Data sources: Trading Economics, EC.

While we should be under no illusions in regards to all European NATO members actually meeting the 2% defense spending target, we should also recognize the fact that they will try to do it. We should also recognize the fact that there are countries such as Germany which is currently running a budget surplus, while as we can see from the NATO member defense spending data, it is only spending about 1.2% of its GDP on defense. I fully expect to see Germany achieve that 2% target, which by itself means an increase in military spending in Europe of almost $30-35 billion per year. Adding up the entire potential increase if most European countries will do their best to try to meet the military spending goal, we can easily see an increase in spending by about $100 billion per year, which may end up being greater than any potential increase in spending we may see in the US. I believe that most of the increase will go on equipment spending, given today's needs.

Airbus does have the right product lineup to take advantage of this increase in military spending. I don't think that the equipment spending increase will go to a great extent on strengthening land forces. It will go instead to air transport resources meant to get the soldiers and equipment they already have in possession to the places where they may potentially be needed as soon as possible. In other words, rapid response capabilities. In this respect, the Airbus A400M is the perfect contender for such purchase contracts. It is suited for a versatile number of missions, including troop and humanitarian transport, air-to-air refueling, as well as airdrop operations.

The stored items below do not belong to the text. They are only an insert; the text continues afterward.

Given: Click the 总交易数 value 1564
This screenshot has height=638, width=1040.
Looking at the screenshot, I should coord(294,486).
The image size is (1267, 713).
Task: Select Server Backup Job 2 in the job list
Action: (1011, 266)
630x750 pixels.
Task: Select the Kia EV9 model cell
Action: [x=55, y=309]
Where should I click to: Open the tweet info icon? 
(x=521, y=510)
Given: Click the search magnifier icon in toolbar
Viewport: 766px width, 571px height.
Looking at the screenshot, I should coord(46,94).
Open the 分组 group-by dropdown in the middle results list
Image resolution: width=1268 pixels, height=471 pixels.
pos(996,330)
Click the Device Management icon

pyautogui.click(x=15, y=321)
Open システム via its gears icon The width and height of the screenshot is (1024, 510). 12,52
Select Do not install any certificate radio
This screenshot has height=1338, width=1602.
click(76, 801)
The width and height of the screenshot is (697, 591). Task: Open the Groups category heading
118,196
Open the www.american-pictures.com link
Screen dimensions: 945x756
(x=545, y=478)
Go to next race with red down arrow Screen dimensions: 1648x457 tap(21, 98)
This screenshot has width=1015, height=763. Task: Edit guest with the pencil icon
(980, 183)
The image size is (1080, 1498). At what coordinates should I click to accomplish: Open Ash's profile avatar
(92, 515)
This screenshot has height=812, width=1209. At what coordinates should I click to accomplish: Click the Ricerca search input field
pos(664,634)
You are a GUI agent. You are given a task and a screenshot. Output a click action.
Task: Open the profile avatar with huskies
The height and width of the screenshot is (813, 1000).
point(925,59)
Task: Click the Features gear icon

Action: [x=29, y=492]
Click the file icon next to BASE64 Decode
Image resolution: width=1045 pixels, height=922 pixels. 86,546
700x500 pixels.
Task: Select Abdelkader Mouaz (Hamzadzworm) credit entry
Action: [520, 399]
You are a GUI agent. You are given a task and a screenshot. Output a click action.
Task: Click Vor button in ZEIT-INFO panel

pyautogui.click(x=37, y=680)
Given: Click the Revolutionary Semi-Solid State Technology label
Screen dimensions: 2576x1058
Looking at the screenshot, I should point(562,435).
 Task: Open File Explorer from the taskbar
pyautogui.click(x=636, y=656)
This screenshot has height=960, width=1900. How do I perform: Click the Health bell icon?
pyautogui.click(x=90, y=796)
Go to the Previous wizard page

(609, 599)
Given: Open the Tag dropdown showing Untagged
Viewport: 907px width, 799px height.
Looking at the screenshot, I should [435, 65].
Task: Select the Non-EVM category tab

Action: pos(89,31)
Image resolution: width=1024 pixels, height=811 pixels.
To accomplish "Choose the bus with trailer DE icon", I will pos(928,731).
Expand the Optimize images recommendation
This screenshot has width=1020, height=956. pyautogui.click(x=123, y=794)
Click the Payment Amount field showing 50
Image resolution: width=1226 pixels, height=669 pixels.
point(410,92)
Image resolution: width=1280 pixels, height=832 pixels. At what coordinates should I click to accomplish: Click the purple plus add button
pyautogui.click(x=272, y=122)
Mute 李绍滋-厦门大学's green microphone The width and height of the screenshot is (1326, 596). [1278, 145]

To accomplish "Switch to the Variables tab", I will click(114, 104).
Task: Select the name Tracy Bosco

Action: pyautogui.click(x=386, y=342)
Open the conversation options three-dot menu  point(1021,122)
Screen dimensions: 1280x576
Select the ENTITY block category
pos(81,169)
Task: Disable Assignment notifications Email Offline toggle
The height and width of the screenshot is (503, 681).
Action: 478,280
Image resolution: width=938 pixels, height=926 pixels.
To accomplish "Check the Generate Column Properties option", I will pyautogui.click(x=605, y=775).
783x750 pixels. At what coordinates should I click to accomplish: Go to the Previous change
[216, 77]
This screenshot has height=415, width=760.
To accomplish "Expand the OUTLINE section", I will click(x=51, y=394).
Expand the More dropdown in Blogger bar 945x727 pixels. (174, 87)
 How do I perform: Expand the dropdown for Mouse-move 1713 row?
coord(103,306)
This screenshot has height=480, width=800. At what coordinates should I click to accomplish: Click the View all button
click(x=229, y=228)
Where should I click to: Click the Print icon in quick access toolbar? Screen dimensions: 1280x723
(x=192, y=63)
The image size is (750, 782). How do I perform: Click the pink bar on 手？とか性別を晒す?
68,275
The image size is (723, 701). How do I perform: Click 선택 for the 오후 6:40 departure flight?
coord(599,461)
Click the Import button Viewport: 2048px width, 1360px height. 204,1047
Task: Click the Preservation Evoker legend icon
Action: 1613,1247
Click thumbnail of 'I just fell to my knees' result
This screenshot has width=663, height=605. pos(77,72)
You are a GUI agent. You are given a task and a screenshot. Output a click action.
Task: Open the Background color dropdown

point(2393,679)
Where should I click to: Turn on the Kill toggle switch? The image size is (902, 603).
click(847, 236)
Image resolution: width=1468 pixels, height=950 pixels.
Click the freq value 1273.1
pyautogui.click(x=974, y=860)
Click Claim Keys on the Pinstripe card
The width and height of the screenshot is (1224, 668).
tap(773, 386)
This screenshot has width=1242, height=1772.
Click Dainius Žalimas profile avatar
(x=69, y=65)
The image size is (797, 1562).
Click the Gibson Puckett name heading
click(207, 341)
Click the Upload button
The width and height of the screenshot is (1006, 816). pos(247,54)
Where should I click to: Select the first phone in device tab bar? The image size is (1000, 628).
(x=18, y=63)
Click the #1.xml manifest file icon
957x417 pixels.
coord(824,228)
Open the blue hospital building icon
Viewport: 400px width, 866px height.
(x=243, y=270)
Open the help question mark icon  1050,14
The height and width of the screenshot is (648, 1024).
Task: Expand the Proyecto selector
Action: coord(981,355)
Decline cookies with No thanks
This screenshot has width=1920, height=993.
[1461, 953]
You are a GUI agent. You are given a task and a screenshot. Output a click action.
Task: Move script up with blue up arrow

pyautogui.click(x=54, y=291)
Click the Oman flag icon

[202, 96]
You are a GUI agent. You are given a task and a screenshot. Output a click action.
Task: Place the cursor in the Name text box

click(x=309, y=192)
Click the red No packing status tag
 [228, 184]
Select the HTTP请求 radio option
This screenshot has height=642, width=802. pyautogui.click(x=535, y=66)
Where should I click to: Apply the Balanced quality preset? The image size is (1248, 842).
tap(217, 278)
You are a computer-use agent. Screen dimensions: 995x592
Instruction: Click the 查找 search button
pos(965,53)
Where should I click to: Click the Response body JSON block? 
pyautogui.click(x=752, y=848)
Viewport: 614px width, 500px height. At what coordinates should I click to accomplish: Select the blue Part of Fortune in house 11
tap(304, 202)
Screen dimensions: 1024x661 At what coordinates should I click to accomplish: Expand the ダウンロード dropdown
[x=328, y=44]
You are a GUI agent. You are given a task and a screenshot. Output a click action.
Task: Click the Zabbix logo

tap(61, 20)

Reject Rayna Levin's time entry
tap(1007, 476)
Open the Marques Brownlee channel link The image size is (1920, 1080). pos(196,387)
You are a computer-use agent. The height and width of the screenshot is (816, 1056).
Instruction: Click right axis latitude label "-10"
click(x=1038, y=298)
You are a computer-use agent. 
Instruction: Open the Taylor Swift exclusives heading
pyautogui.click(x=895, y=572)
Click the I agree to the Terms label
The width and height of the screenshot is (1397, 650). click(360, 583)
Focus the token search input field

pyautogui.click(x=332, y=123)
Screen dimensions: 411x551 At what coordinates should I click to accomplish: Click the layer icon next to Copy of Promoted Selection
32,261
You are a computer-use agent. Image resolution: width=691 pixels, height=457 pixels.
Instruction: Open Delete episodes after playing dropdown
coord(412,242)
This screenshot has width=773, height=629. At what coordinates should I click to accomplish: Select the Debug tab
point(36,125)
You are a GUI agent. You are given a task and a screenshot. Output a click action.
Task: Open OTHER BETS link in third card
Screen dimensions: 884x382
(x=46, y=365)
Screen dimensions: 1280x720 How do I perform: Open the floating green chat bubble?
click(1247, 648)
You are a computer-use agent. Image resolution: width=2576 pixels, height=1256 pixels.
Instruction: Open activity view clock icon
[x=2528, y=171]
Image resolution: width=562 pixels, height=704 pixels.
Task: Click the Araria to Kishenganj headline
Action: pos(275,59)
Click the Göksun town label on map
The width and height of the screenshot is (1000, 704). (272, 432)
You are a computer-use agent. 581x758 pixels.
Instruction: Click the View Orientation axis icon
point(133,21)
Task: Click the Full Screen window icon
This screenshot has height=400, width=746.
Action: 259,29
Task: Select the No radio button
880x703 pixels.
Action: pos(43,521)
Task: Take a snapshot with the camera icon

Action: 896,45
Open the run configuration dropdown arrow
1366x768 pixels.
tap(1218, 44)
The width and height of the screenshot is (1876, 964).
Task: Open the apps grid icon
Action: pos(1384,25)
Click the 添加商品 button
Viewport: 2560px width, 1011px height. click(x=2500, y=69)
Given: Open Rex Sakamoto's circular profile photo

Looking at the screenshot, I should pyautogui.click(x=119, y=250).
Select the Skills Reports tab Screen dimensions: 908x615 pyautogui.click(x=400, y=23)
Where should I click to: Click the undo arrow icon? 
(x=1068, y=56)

The Eurofighter is a versatile multi-role fighter jet that Airbus produces. It is likely to see increased sales as well, given the attractive aspect of its versatility, which offers individual European military forces the benefit of purchasing one aircraft to perform a number of needed tasks. We should remember that Europe is made up mainly of relatively small nations. Therefore, their military structure will continue to be relatively compact, even if they will increase spending, which will make an aircraft that can perform most duties attractive.

Aside from the above-mentioned big-ticket items, Airbus also offers a variety of drones, which tend to be hot items this day and age, given that information gathering and precision operations are a desired feature of any modern military. Satellite technology used to be thought of as the must-have capability, but increasingly armed forces around the world desire to have well-developed drone capabilities in place. In addition to drones, Airbus also has a number of smaller sized military aircraft, for transport, evacuation and other uses which I see as being potentially desirable for the smaller militaries of Europe.

It is impossible at this point to project the exact effect a potential increase of defense spending of as much as $100 billion per year will have on the bottom line of Airbus. According to its 2016 report, it had a revenue intake of 66.6 billion euros ($70 billion), of which over 11 billion euros came from defense-related sales. Airbus does have competitors for those defense contracts, but an increase of about $100 billion per year in European defense spending can easily translate into Airbus sales increasing by billions of dollars per year. It might even have the potential to lead to a doubling of defense-related sales volume in the next decade or so.

In light of this, and keeping in mind the probability of increased global air travel which is assumed to take place as the global middle class continues to expand, Airbus stock seems like a good long-term bet for those looking for exposure to aircraft manufacturing. It is currently a stock which in my view is greatly overlooked and underappreciated as a way to play the changes taking place as a result of the Donald Trump presidency.

Disclosure: I/we have no positions in any stocks mentioned, and no plans to initiate any positions within the next 72 hours.

I wrote this article myself, and it expresses my own opinions. I am not receiving compensation for it (other than from Seeking Alpha). I have no business relationship with any company whose stock is mentioned in this article.